Morgenson weaves in the stories of the skeptics and doubters who fought the destructive subprime lending mania, often to no avail. Even a governor (of Georgia) couldn't save the teeth written into a tough law that provided consumer protection against predatory lending. The lobbyists for the lenders and their hungry offshoots spent multiple millions to defang the law and keep the money rolling in.
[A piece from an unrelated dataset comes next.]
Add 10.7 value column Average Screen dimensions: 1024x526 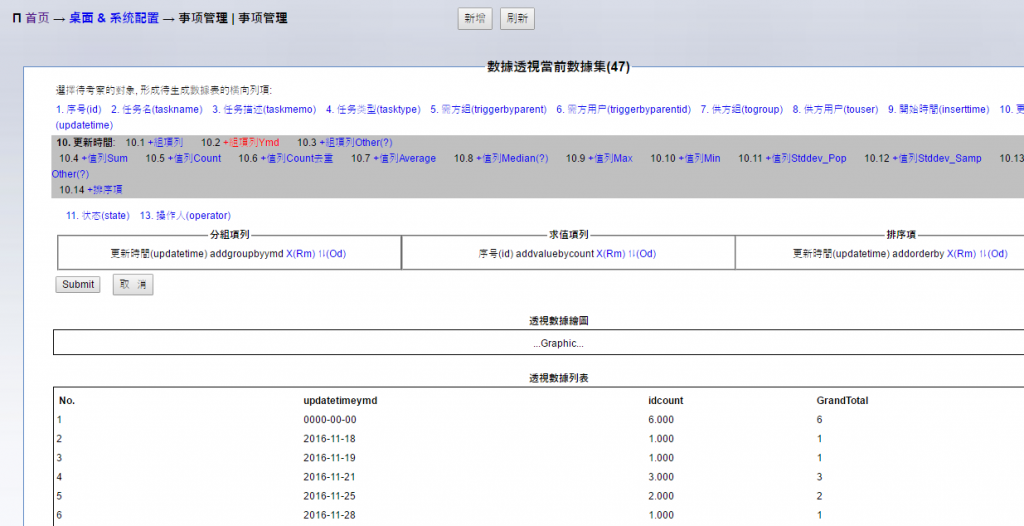coord(403,159)
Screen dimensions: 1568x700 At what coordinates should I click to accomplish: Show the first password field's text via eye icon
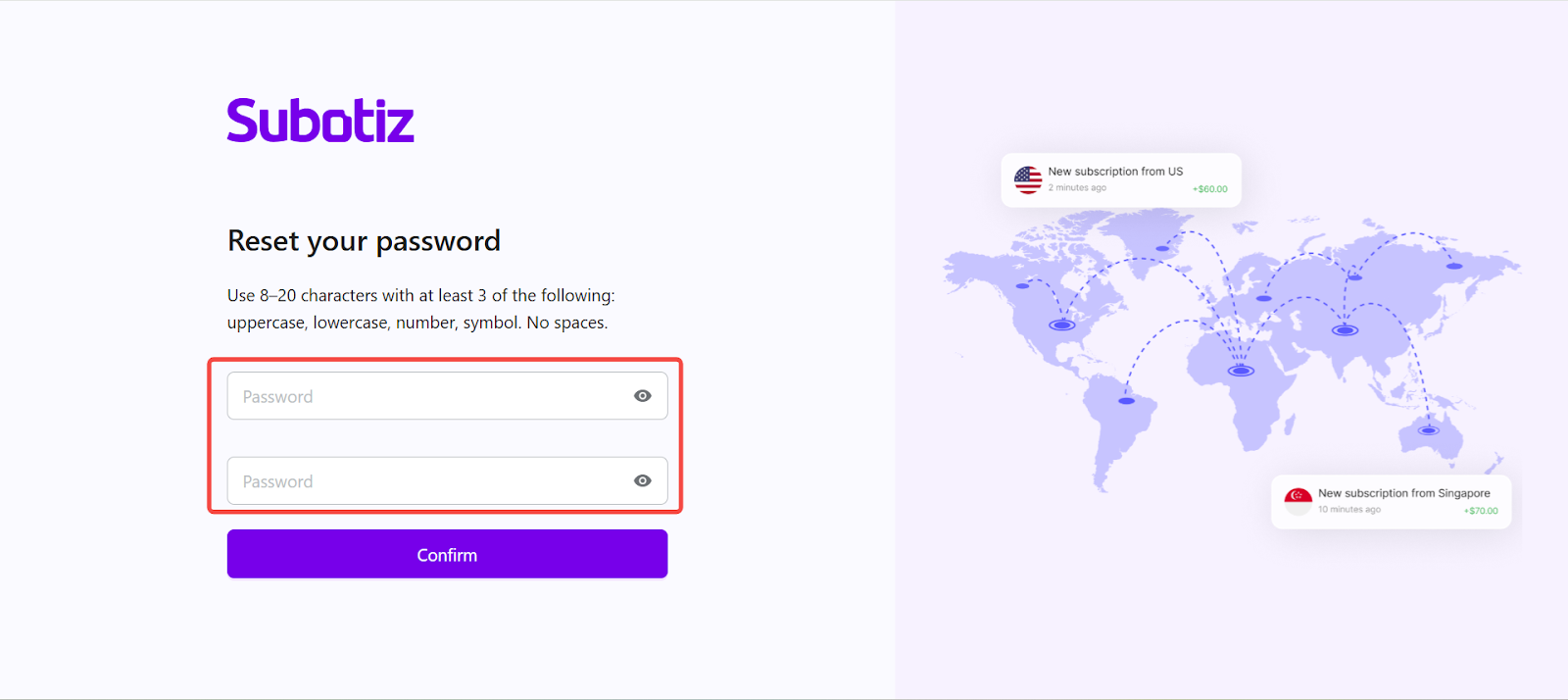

Among the chief perpetrators in  Morgenson's account are James A. Johnson, CEO of Fannie Mae, 1991-1998, and a director of Goldman Sachs; Barney Frank, Democratic congressman from Massachusetts; Larry Summers and Robert Rubin, deputy secretary and secretary of the U.S. Treasury, respectively, 1995-1999 (Summers held the top spot from  1999 to 2001); Angelo Mozilo, co-founder and former chief executive of Countrywide Financial; Scott Hartman and W. Lance Anderson, chief executives of NovaStar; Timothy F. Geithner, president of the Federal Reserve  Bank of New York, 2003-2008 (and now U.S. Treasury secretary); Alan Greenspan, chairman of the Federal Reserve Board, 1987-2006, and Andrew Cuomo, HUD secretary, 1997-2001.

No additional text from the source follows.